*PROBLEM STATEMENT*
The records below are made of lines; count those holding the word "政策宣導" and give the number only.

============

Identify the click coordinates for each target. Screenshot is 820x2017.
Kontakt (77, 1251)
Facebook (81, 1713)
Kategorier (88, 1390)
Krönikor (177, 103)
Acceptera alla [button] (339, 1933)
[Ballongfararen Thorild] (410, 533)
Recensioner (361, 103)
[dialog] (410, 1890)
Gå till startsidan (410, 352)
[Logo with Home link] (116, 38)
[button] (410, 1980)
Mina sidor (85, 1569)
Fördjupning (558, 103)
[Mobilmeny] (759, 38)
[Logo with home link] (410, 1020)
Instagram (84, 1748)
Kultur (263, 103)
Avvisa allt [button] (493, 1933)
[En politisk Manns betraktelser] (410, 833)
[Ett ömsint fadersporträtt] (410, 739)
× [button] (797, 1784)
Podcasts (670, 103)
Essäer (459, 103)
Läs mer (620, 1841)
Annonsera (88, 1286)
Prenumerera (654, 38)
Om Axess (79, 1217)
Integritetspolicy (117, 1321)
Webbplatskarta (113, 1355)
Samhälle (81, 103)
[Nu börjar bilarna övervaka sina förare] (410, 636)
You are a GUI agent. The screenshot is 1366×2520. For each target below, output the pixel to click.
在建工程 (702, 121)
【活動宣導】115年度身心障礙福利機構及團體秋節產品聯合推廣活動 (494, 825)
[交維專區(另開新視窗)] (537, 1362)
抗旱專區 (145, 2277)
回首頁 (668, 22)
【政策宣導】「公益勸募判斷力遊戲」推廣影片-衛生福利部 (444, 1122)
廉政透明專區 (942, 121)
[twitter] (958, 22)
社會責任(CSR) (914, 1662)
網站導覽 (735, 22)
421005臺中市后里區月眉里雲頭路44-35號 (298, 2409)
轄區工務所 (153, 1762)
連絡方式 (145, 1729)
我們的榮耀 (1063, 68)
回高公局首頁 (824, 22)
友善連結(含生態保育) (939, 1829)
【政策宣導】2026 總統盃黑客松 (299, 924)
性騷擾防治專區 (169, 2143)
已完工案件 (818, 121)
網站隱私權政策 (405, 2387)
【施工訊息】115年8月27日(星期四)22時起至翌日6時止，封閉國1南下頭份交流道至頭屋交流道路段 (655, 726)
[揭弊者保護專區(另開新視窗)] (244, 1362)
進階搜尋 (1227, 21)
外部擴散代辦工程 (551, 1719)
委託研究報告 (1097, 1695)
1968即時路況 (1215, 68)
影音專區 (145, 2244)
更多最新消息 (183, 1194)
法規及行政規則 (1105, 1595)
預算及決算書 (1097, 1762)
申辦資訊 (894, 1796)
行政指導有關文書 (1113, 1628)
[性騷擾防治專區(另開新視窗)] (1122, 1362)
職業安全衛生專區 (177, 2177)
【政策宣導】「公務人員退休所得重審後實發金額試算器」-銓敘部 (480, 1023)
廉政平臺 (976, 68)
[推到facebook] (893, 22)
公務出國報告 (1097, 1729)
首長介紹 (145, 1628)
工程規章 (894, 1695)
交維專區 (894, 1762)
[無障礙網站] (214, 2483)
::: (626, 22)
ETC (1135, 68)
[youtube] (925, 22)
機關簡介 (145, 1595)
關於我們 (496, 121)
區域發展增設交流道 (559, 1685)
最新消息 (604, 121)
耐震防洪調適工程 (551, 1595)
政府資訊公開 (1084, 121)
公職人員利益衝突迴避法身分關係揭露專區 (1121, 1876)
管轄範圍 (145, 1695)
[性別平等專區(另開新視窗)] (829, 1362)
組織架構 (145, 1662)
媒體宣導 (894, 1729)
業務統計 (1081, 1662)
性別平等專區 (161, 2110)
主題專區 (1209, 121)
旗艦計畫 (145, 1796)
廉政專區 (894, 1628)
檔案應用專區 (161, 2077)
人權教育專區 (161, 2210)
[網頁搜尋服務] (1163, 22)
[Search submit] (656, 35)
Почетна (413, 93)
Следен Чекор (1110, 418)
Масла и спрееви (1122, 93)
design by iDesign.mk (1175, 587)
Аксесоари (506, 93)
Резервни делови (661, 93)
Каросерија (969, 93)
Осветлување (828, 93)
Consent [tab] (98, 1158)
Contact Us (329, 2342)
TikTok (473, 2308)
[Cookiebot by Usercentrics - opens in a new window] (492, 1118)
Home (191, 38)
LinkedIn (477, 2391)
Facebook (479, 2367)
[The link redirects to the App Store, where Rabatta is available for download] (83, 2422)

============

*RESPONSE TO THE TASK*
3